Problem requirements:
Rewrite all of the items below, swapping every "computer-use agent" for "desktop automation assistant" and leaving everything else as it is.

%%

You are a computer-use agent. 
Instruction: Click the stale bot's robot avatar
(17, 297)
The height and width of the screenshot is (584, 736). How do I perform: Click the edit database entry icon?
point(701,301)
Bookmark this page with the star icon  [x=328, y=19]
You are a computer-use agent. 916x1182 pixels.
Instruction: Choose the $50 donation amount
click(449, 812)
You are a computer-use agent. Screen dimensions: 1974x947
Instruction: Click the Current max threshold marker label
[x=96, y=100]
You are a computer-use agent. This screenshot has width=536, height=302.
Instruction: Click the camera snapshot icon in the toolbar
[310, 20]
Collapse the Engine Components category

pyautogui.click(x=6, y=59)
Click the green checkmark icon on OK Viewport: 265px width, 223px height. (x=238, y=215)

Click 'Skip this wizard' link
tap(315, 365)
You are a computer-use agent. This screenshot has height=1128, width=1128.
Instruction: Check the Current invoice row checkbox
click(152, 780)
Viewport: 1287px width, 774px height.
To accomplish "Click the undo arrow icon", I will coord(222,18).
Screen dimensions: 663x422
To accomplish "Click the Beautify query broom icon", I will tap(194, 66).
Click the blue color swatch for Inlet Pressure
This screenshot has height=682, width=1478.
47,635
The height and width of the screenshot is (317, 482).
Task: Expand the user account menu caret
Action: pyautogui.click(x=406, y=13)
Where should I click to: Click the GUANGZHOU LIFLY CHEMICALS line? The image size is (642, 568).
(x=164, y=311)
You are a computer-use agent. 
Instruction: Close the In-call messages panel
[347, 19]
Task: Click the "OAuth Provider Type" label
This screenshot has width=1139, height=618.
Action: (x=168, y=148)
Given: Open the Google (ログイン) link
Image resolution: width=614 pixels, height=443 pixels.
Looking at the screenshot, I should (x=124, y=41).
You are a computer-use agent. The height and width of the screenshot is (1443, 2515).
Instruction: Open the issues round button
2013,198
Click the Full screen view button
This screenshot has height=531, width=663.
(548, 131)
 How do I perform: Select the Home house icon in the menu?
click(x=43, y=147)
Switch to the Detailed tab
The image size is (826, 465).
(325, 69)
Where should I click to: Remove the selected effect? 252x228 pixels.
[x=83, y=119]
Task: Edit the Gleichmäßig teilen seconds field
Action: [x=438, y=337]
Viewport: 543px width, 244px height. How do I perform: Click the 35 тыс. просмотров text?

%%

Result below:
You are a desktop automation assistant. 
Instruction: Click the stale bot's robot avatar
(17, 297)
The height and width of the screenshot is (584, 736). How do I perform: Click the edit database entry icon?
point(701,301)
Bookmark this page with the star icon  [x=328, y=19]
You are a desktop automation assistant. 916x1182 pixels.
Instruction: Choose the $50 donation amount
click(449, 812)
You are a desktop automation assistant. Screen dimensions: 1974x947
Instruction: Click the Current max threshold marker label
[x=96, y=100]
You are a desktop automation assistant. This screenshot has width=536, height=302.
Instruction: Click the camera snapshot icon in the toolbar
[310, 20]
Collapse the Engine Components category

pyautogui.click(x=6, y=59)
Click the green checkmark icon on OK Viewport: 265px width, 223px height. (x=238, y=215)

Click 'Skip this wizard' link
tap(315, 365)
You are a desktop automation assistant. This screenshot has height=1128, width=1128.
Instruction: Check the Current invoice row checkbox
click(152, 780)
Viewport: 1287px width, 774px height.
To accomplish "Click the undo arrow icon", I will coord(222,18).
Screen dimensions: 663x422
To accomplish "Click the Beautify query broom icon", I will tap(194, 66).
Click the blue color swatch for Inlet Pressure
This screenshot has height=682, width=1478.
47,635
The height and width of the screenshot is (317, 482).
Task: Expand the user account menu caret
Action: pyautogui.click(x=406, y=13)
Where should I click to: Click the GUANGZHOU LIFLY CHEMICALS line? The image size is (642, 568).
(x=164, y=311)
You are a desktop automation assistant. 
Instruction: Close the In-call messages panel
[347, 19]
Task: Click the "OAuth Provider Type" label
This screenshot has width=1139, height=618.
Action: (x=168, y=148)
Given: Open the Google (ログイン) link
Image resolution: width=614 pixels, height=443 pixels.
Looking at the screenshot, I should (x=124, y=41).
You are a desktop automation assistant. The height and width of the screenshot is (1443, 2515).
Instruction: Open the issues round button
2013,198
Click the Full screen view button
This screenshot has height=531, width=663.
(548, 131)
 How do I perform: Select the Home house icon in the menu?
click(x=43, y=147)
Switch to the Detailed tab
The image size is (826, 465).
(325, 69)
Where should I click to: Remove the selected effect? 252x228 pixels.
[x=83, y=119]
Task: Edit the Gleichmäßig teilen seconds field
Action: [x=438, y=337]
Viewport: 543px width, 244px height. How do I perform: Click the 35 тыс. просмотров text?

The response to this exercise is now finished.